Document Type

Article

Publication Date

4-1-2021

Abstract

The United States Supreme Court decision of Garcetti v. Ceballos deserves its rightful place in the Court’s hall of shame. In Garcetti, the Court issued a decision that serves as a Dred Scott-type ruling for public employees, diminishing their free speech rights to an unacceptable level. The Court created a categorical rule that public employees have no free speech rights when engaged in official, job-related speech.

Under Garcetti, it does not matter how valuable an employee’s speech is, how much corruption that speech exposes, or whether the speech informs the public regarding an important issue. Instead, the five-justice majority focused solely on creating a bright-line rule eviscerating the free speech rights of employees. Today, the Garcetti decision continues to wreak havoc on countless public employees across the country.

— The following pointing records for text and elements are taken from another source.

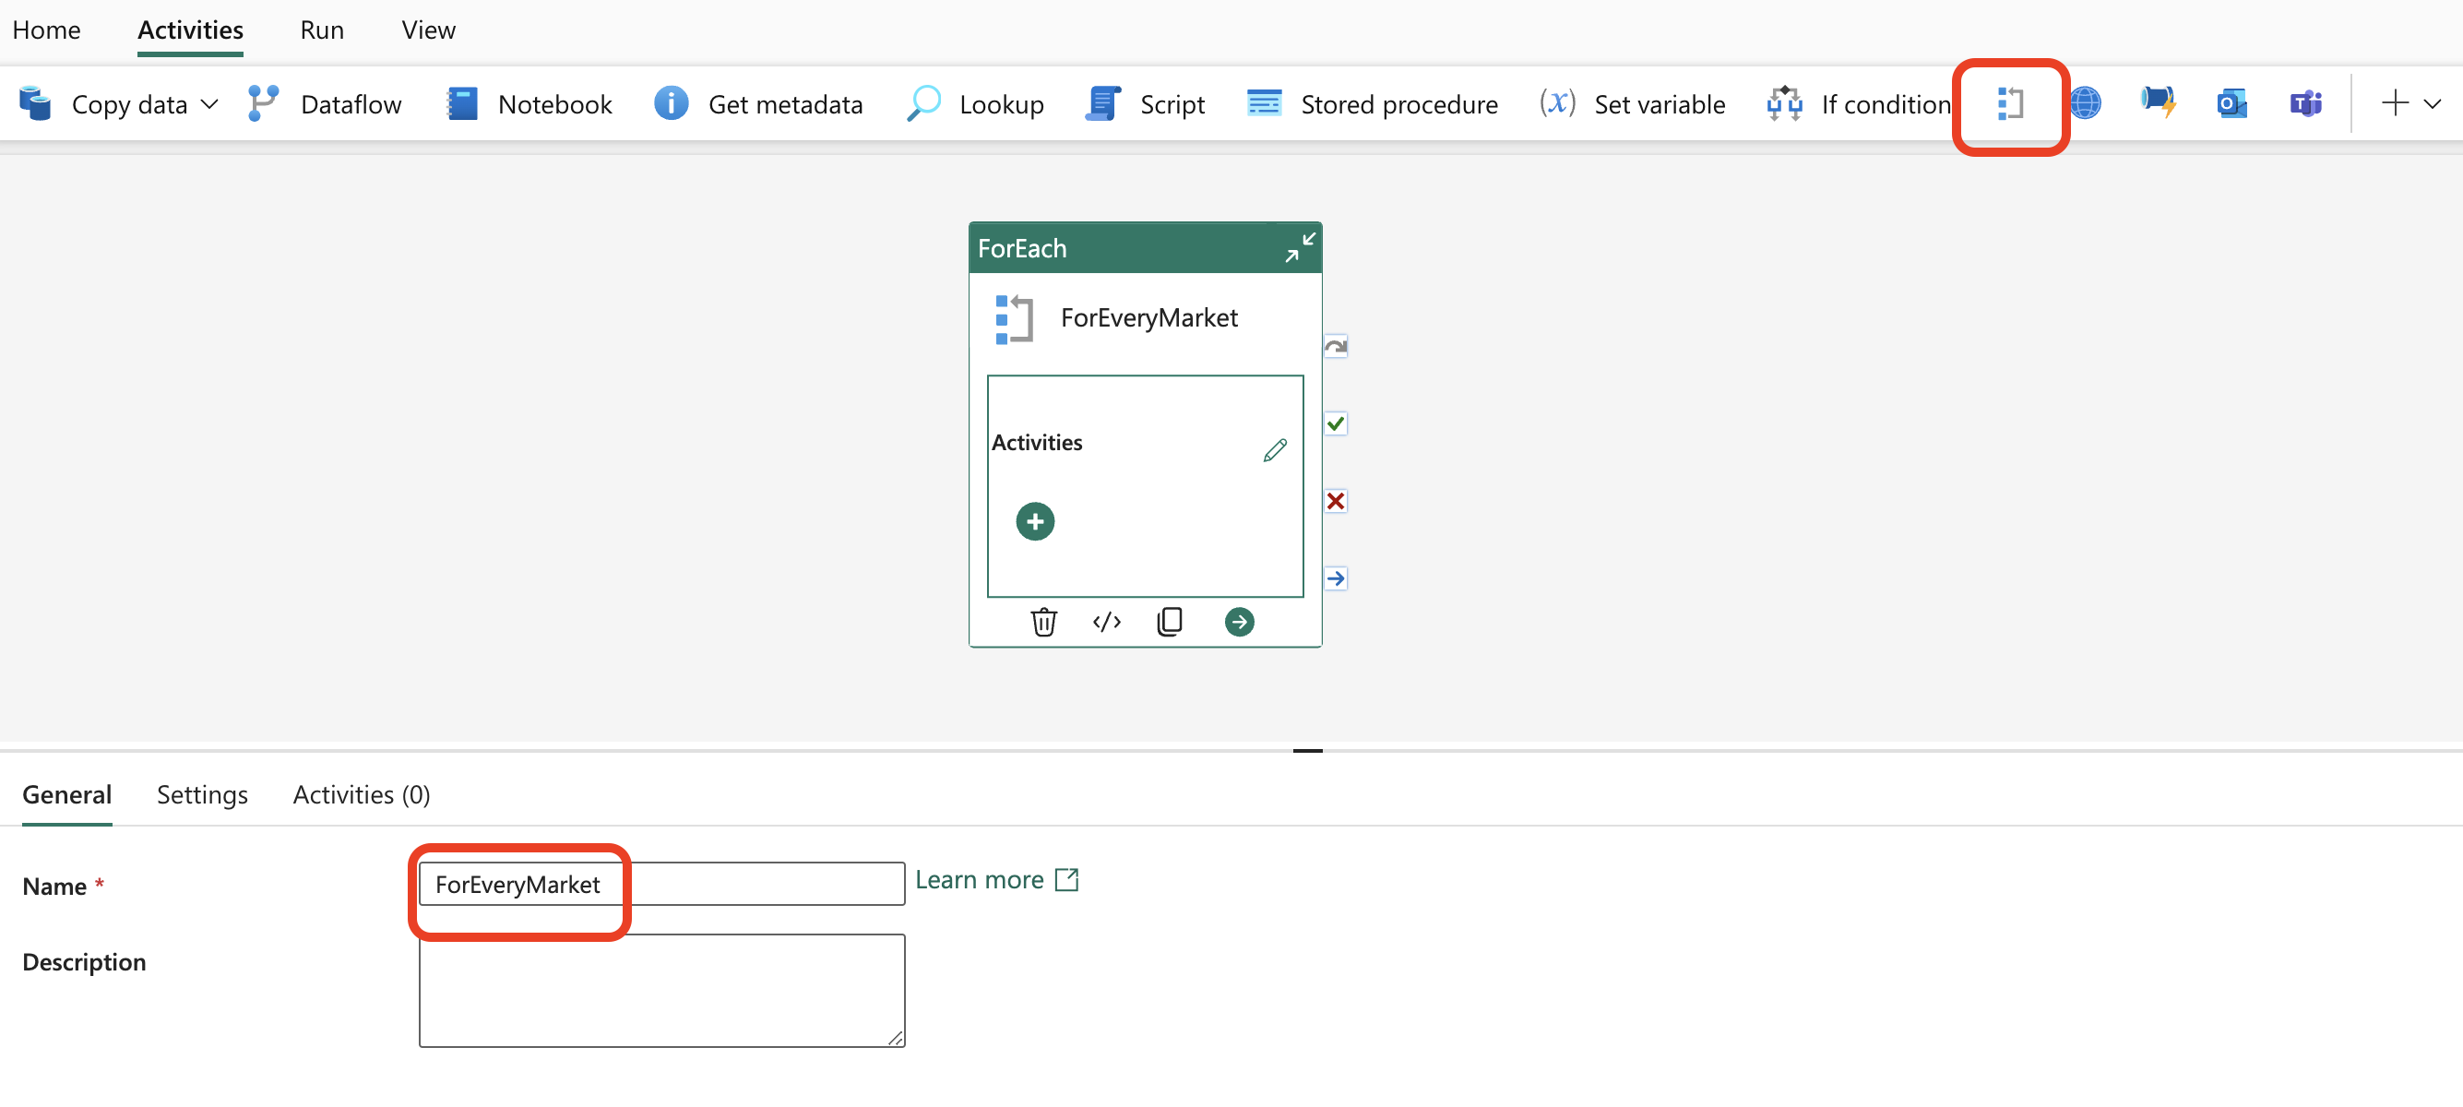Follow the Learn more link
The width and height of the screenshot is (2463, 1107).
click(979, 879)
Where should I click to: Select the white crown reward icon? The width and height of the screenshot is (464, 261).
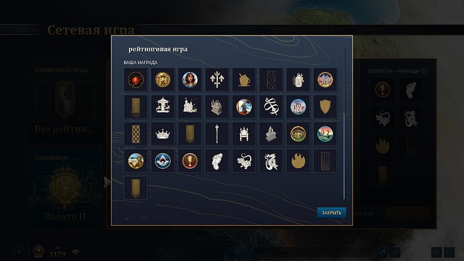[163, 134]
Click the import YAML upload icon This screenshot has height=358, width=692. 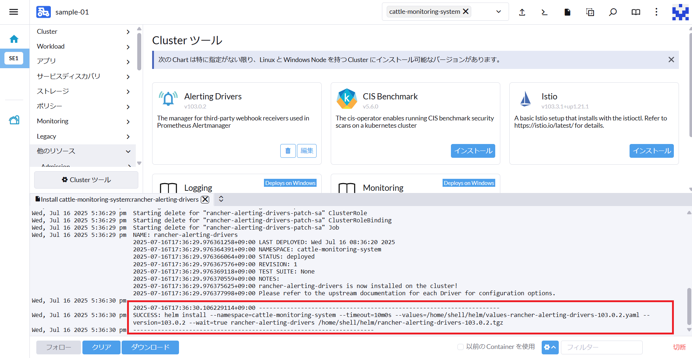coord(522,12)
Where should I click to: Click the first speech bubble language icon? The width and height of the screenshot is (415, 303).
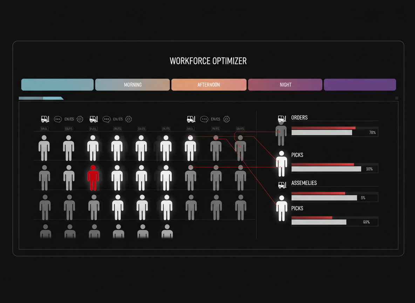[x=58, y=119]
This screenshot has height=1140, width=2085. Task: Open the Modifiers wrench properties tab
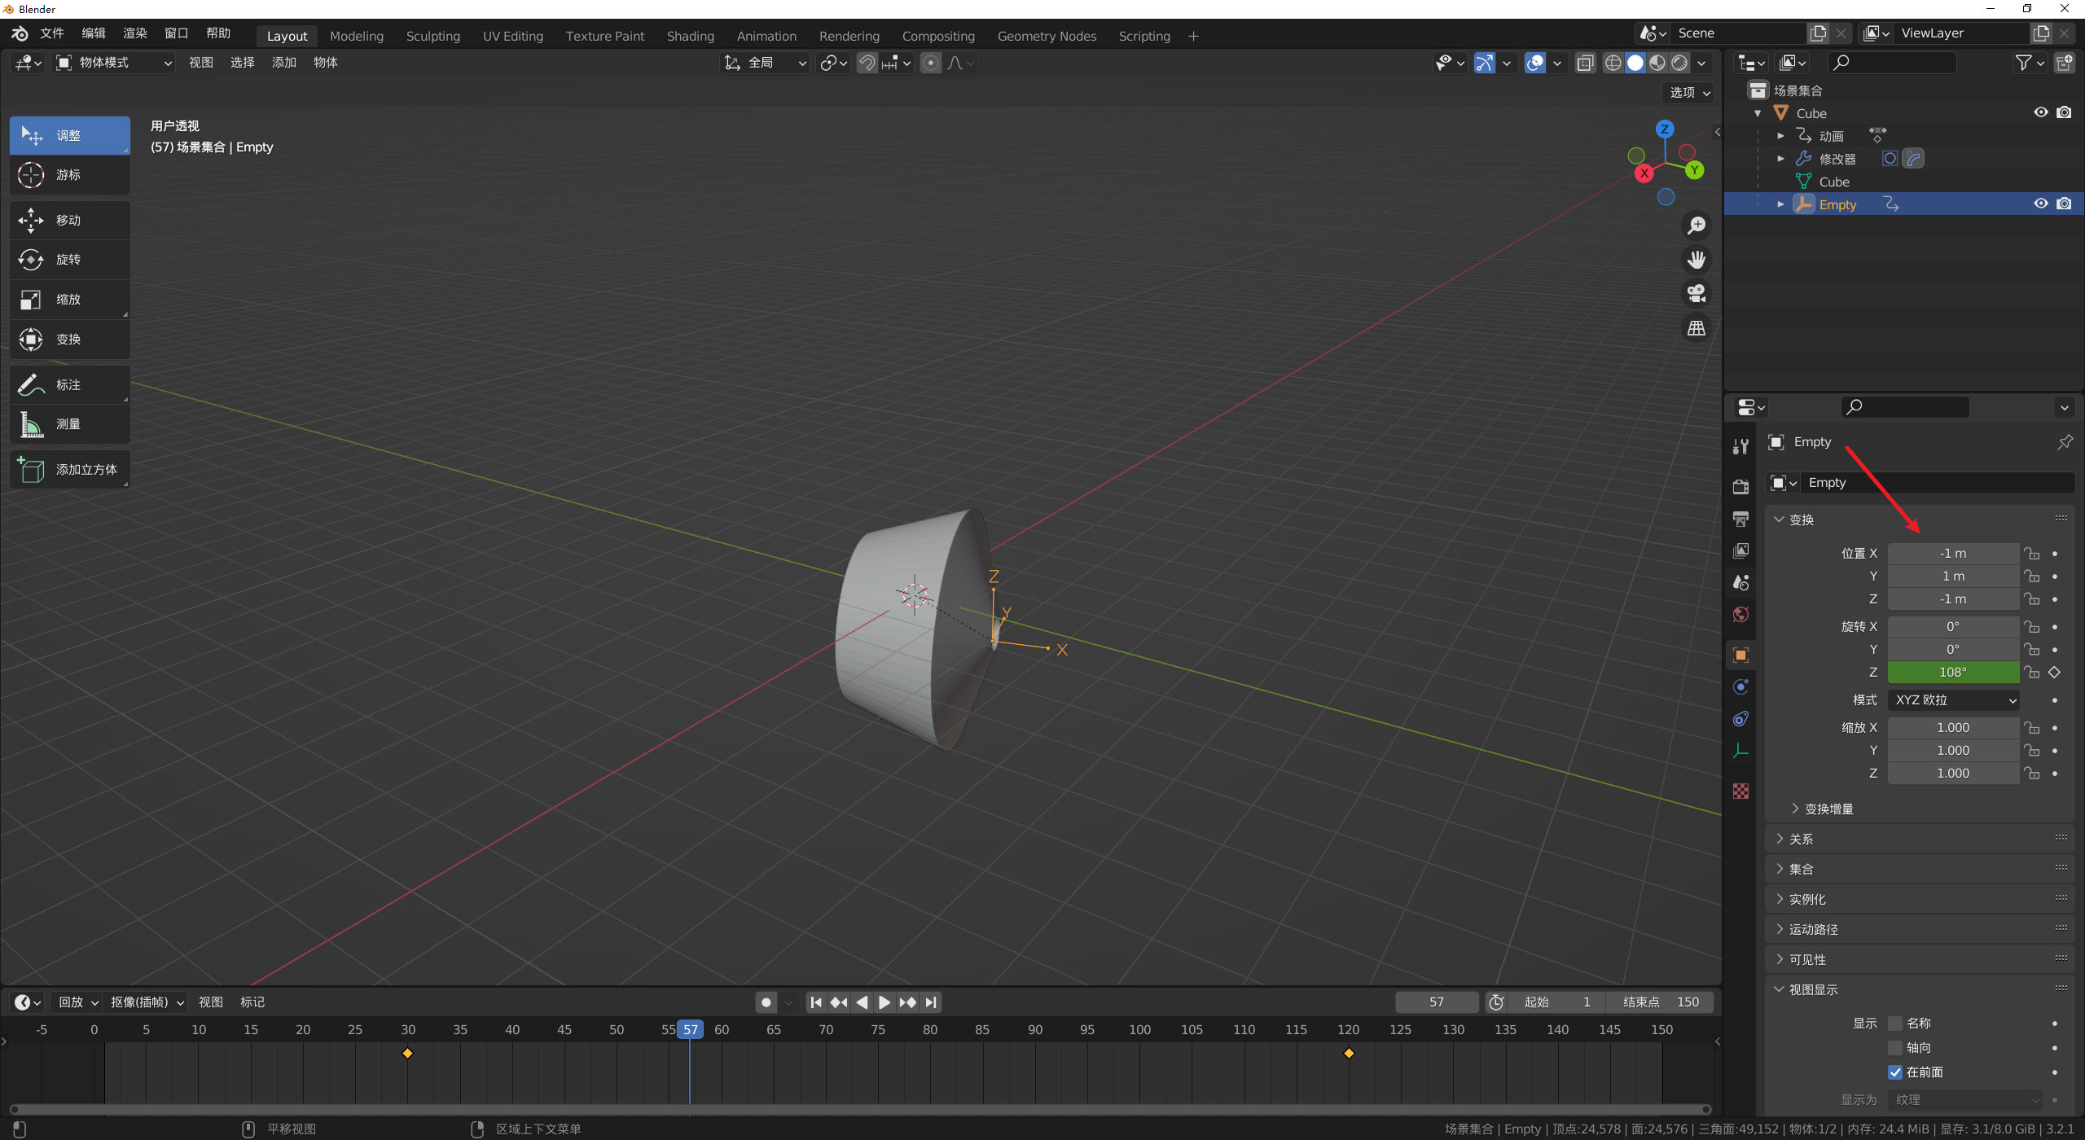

Part II of this essay briefly discusses the pre-Garcetti landscape of public-employee-related First Amendment jurisprudence, with a focus on the Court’s, now defunct, balancing test for addressing such complaints, followed by a discussion of Garcetti and its multiple dissents. Part III addresses several lower court decisions illustrating how Garcetti has led to unfair results and unnecessarily diminished the free speech rights of police officers, firefighters, public school teachers, and other public employees. Finally, part IV discusses two slight retreats from the broad categorical rule created in Garcetti. These retrenchments are important, but better still would be the abrogation of Garcetti itself.